C’est, au demeurant, un tel souci de légitimation qui sous-tend la stratégie, actuellement en cours au Burkina Faso, de justification de la modification de l’article 37 de la Constitution par le biais d’un référendum. C’est qu’en vérité, le pouvoir, malgré la force et les moyens dont il dispose, n’est que violence pure et simple, sans la légitimité qui est véritablement ce qui lui sert de socle.
Cependant, comme par une terrible ironie de l’histoire, les hommes politiques que le recul historique aurait dû rendre plus avisés (Gbagbo, Wade, Tanja,…) sont ceux précisément qui déchiffrent le plus mal les événements de l’histoire et se méprennent sur les conditions et les principes de l’exercice du pouvoir, en particulier lorsque ceux-ci impliquent une nouvelle manière de comprendre la fondation (légitimation) du pouvoir . (2) Sinon comment expliquer l’entêtement politique d’un Wade ou d’un Tanja à ne pas comprendre que, comme l’écrivait Boubacar Sanso Barry concernant le cas du Burkina Faso, «dans les conditions normales, quand un concours de circonstances fait que tout ce beau monde se ligue contre vous, le bon sens voudrait qu’on se choisisse une sortie honorable» . (3)
Et au Burkina Faso, ce dont témoignent la qualité des débats politiques actuels, l’intensité des mouvements sociaux et la multiplication des analyses de l’actualité politique, c’est d’une grande détermination de la classe politique à faire en sorte que, à l’instar du Sénégal puis du Mali, ce pays également sorte enfin de sa minorité politique.
LA PETITE LEÇON DE PHILOSOPHIE POLITIQUE
Rappelons en effet que l’une des causes de la déconvenue de Wade, c’est d’avoir cru qu’il pouvait ignorer les signaux pourtant clairs, tout au long de son second mandat, qu’une certaine manière de concevoir la politique était définitivement dépassée. Et, à mon sens, un sort similaire menace les autres politiciens qui voudraient ignorer désormais les bruits de la rue. C’est que les peuples sont en réalité extrêmement lucides et implacables dès lors qu’ils sont inspirés par les idéaux puissants de justice, de liberté et de respect de la légitimité. En ce sens, le cas de Wade permet de tirer des leçons importantes pour les mouvements populaires et les politiciens africains :
LEÇON I : aux politiques du continent, ce cas donne un enseignement simple : ayez la délicatesse de savoir céder la main avant d’y être contraints, désormais que les conditions d’accession et de conservation du pouvoir sont fondées sur la transparence, l’imputabilité, le respect des règles et des procédures démocratiques. Aux peuples du continent, cet événement a envoyé un message clair : souvenez-vous que vous avez une arme redoutable contre toutes les formes de confiscation du pouvoir : votre carte d’électeur, votre droit de vote, votre voix !

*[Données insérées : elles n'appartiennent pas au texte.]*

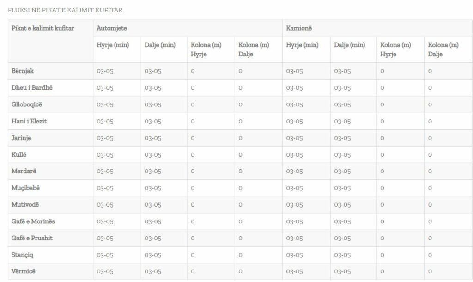Select Muçibabë in the first column
Screen dimensions: 473x282
coord(26,188)
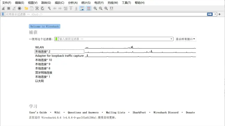Image resolution: width=225 pixels, height=126 pixels.
Task: Toggle packet list colorization
Action: click(x=89, y=8)
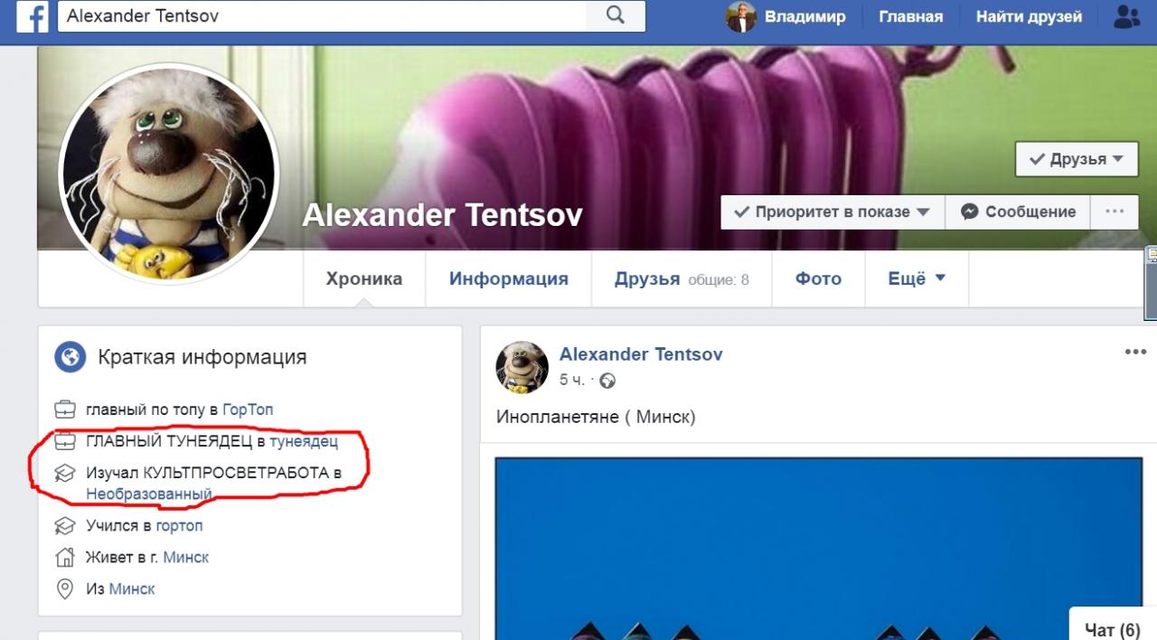Open the more options ellipsis button on the cover
The width and height of the screenshot is (1157, 640).
[1114, 212]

LEÇON II : L’élection n’est pas une faveur que le pouvoir accorde de temps à autres au peuple, pour le récompenser de sa docilité. L’élection est une pièce centrale du contrat qui lie le pouvoir exécutif au détenteur de l’autorité politique (c’est-à-dire le peuple), et cela en plusieurs sens. Premièrement, elle est un mécanisme de consultation, par lequel la nation souveraine choisit lequel des prétendants à un poste politique est digne de la confiance de la nation pendant une certaine durée. Deuxièmement, elle est la procédure par laquelle le peuple, de façon solennelle, exprime directement et clairement sa volonté sans la médiation de ses mandataires. Troisièmement, acte fondateur et hautement symbolique dans les nations démocratiques modernes, l’élection s’oppose au plébiscite et aux mises en scènes, qui en sont d’ailleurs la négation pure et simple. Aussi, la pire chose qui peut arriver à un peuple c’est la confiscation de sa parole, la négation de sa liberté de détermination.
LEÇON III : Pour cette raison, peuples de tous les pays, méfiez-vous des projets de révision constitutionnelle. Sauf si celle-ci est motivée et respecte les conditions suivantes au moins :
1) elle est dictée par le souci de résoudre des difficultés légales, éthiques ou sociales résultant de l’application des lois ou des règles découlant de cette même constitution ;
2) elle est réclamée par une large majorité de l’opinion publique (suite à un référendum démocratique et transparent), et non pas par un parti politique ;
3) c’est la plus importante condition : le pouvoir politique en place au moment de la révision ne veut pas et ne pourra pas se prévaloir IMMÉDIATEMENT (dans les trois années suivantes au moins) des dispositions découlant de la modification de la Constitution.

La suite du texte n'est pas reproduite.